Around 9pm, after the introduction and welcome, the first moment begins. As the group queues to enter the first of the two main rooms, over the Concourse, which will serve as gathering points and celebration areas for us over the next few days, Bernie plays an instrumental. Each person is given a personal invitation to tonight’s celebration and is asked to sign a scroll, which later runs the length of the altar during the celebration of the Eucharist.
The scripture of the Passover is read, and the group is invited to taste the unleavened bread and bitter herbs, eaten by the Hebrews 3,000 years ago. For the liturgy of the Eucharist, celebrated by Gerry, we move to the second room, where each person is anointed with oil, and in turn anoints the hands of the person behind. It’s nice to see the scroll with all our names, on the altar that stretches right across the room, a gesture of welcome and inclusion.
After the readings we split into groups, and wash each other’s hands. The bidding prayers are personal intentions spoken aloud in the stillness. We stand in a circle and hold hands for the Our Father. The Eucharist is shared by passing the sacred vessels around the group, each ministering to their neighbour.
Afterwards, there is time for a cuppa in the coffee dock. Everyone is eager to catch up, and have a laugh, till the small hours!
Friday morning and breakfast is early! Helen’s group gets us all laughing out loud with their ice breaker game. The next couple of hours are more reflective, with nature images and Old Testament quotations against a background of poignant music.
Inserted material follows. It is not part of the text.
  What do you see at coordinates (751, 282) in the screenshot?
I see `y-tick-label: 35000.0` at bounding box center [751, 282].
This session first session of the day ends on upbeat note with an inspirational quotation from Nelson Mandela.
And so the days are celebrated with sessions morning afternoon and evening, all animated by small teams from the group itself. And later the laughter and joy and conversations go on into the early hours. A bond of trust, that allows people to share themselves in a real way, sometimes with people they have just met, grows around these sessions.
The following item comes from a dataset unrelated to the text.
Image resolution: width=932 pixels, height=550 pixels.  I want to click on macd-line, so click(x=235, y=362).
This was demonstrated later in the final moment of Good Friday, and for me, the event that touched me. At the prayer around the cross, each chose a picture from various images of Christ suffering that they felt most drawn to, those charcoal drawings from Rouault’s Miserere. There was an invitation to share aloud with the group, for those who felt comfortable doing so. First a few got up and said a few words. Then people began to share powerful examples from their own lives, which brought up an array of emotions, and tears of joy, gratitude and privilege to hear others reflect aloud on suffering in their own lives. All were reminded to respect the confidence of that space. It helped to see others in a whole new light. I will always respect the courage, openness and trust placed in us that night.
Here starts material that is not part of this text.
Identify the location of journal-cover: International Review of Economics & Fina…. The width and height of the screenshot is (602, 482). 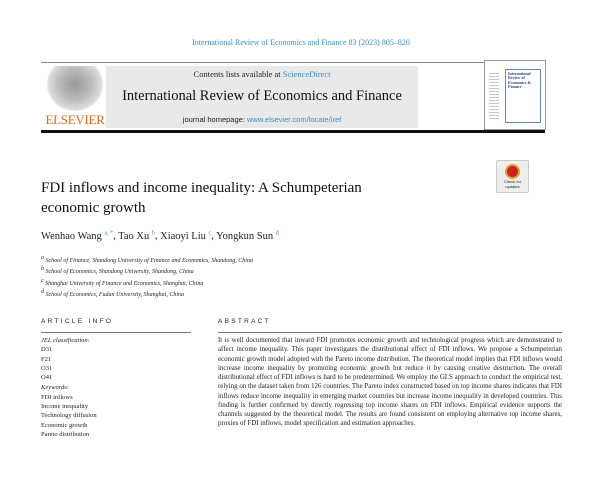
(515, 95).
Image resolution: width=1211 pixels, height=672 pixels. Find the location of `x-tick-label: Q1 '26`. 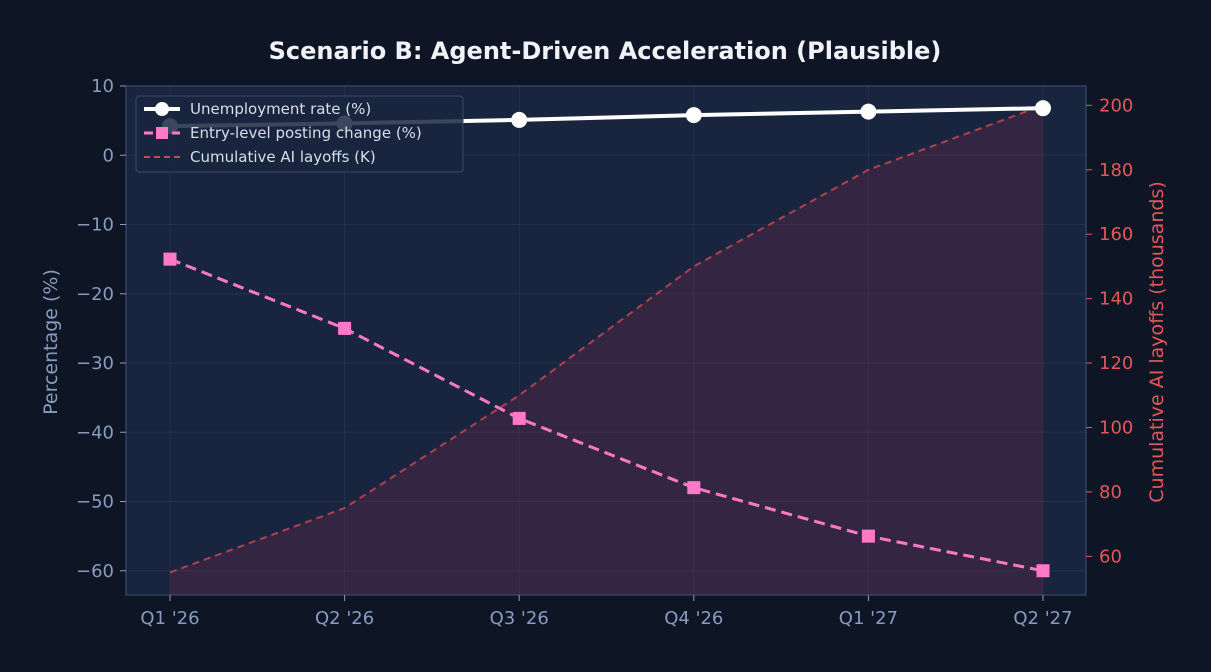

x-tick-label: Q1 '26 is located at coordinates (170, 618).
The Slí Eile Easter Experience defies the tired clichés that are boring and irrelevant to young adults in 2006. At Slí Eile, Easter is something to be experienced. It offers “another way” to bring home the message of the life, suffering, death and resurrection of Jesus, a way that is personal, meaningful and to be celebrated. What makes it different is a real sense of community, built up through a variety of faith and justice oriented activities, organised by the lay and Jesuit team and developed over the last five years.
Going to the Easter Experience is like going home each year for the family reunion. Young adults are treated like adults, and are empowered to get involved, to get creative and to lead others. So everything that we experience is the result of our combined efforts.